The Georgia Historical Society
The Georgia Historical Society
5” x 7”
Oil on Canvas Painting
Original Piece from my current Postcards from Savannah Series.
“Mr. Hodgson is very English in his tastes and habits. He thinks me, I believe, a perfect outlaw from the Court of Fashion—a very plebeian in my notions…There is much in him to like and I hope that he will give up diplomacy and become a useful private character.”
—Mary Telfair
The Georgia Historical Society
The Georgia Historical Society was founded here in Savannah in 1839 and has been responsible for collecting and organizing the artifacts of Georgia’s history ever since.
This beautiful building was named for William Brown Hodgson, the curator of the organization for twenty-five years. In 1842, Hodgson possessed the good sense to marry Margaret Telfair, the youngest daughter of Edward Telfair, a wealthy merchant-planter and three-term governor of Georgia.
As a result, for two decades the couple became a centerpiece of the cultural, political, and intellectual life of Savannahian society. In 1871, William Brown Hodgson died and was buried in the Telfair Family crypt in Bonaventure Cemetery.
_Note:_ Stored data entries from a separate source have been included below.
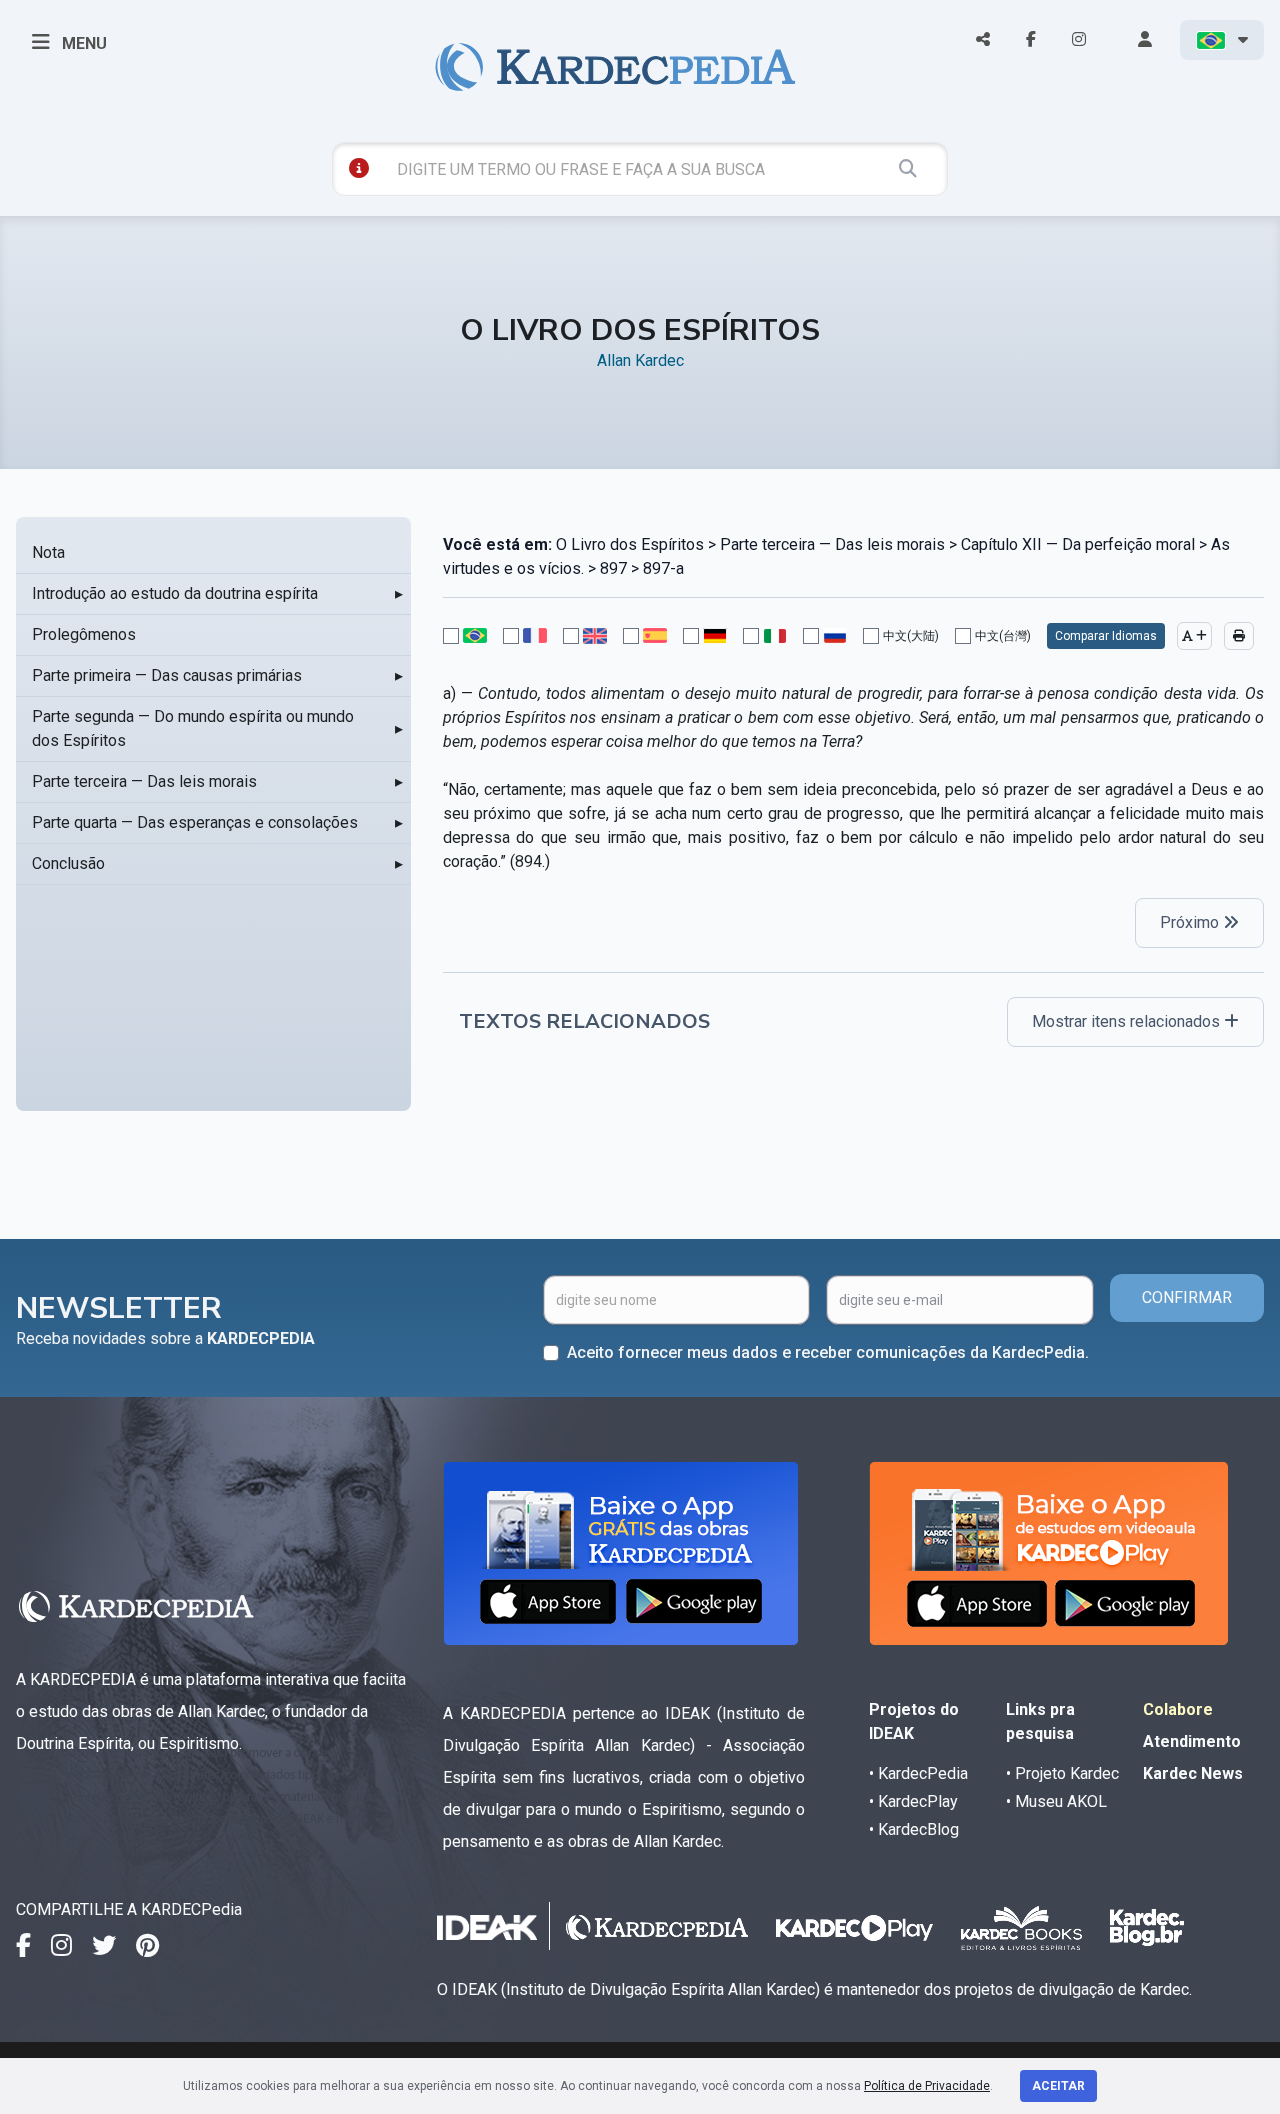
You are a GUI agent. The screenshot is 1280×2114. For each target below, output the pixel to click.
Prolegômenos (84, 634)
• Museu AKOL (1056, 1801)
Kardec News (1193, 1773)
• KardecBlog (914, 1829)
Soon after, this building was built, named, and gifted to the Georgia Historical Society as a memorial to Hodgson by his wife, Margaret, and her older sister, Mary Telfair.
In fact, after her sister’s sudden death in 1874, it was Mary Telfair who carried out Margaret’s intentions by funding the completion of the building. In the transfer of deed-of-property to the Georgia Historical Society, Mary Telfair ordered the portrait of Hodgson be inscribed as: “In Memoriam, William Brown Hodgson; this building is erected by Margaret Telfair Hodgson, A.D., 1873.”
Mr. Hodgson never received a formal college education. But as a young man, he had a unique and innate affinity for learning languages. That skill gained him the attention of Henry Clay. And when Clay later became U.S. Secretary of State under President John Quincy Adams, Hodgson was soon busy serving in diplomatic missions to Egypt, Turkey, Algeria, England, and South America.
Hodgson met Margaret Telfair in Paris while on his way to Northern Africa. They would later marry in London, England. Over his lifetime, Hodgson mastered 13-languages; and in 1832, he served as the official interpreter, or dragoman, in Constantinople, Turkey, for various diplomatic affairs.
Following Margaret Telfair’s death and the transfer of this property to the Georgia Historical Society, Mary Telfair died in June 1875, the day after she signed her final will. Her extensive estate, then valued at more than $640,000, would translate into well over $15 million today.
With so much money at stake, it’s not surprising that Miss Telfair’s heirs contested her will in court. The legal battle over her bequests would last eight years, and the case eventually would wind up being heard before the Supreme Court of the United States. Biographer Charles J. Johnson’s Mary Telfair: The Life and Legacy of a Nineteenth-Century Woman provides a fabulously detailed telling of her story.
The primary issue was that Mary Telfair bequeathed the bulk of her estate to charities — just like the gifting to the Georgia Historical Society of the William Brown Hodgson building. In late-1882, Justice Gray of the Supreme Court ruled, “...all the devices and bequests in Mary Telfair’s will were valid.” As a result, the Telfair name would be on hospitals and museums, prompting the Savannah Morning News to proclaim: “No one since Oglethorpe has done more for the people of Savannah as this one woman.”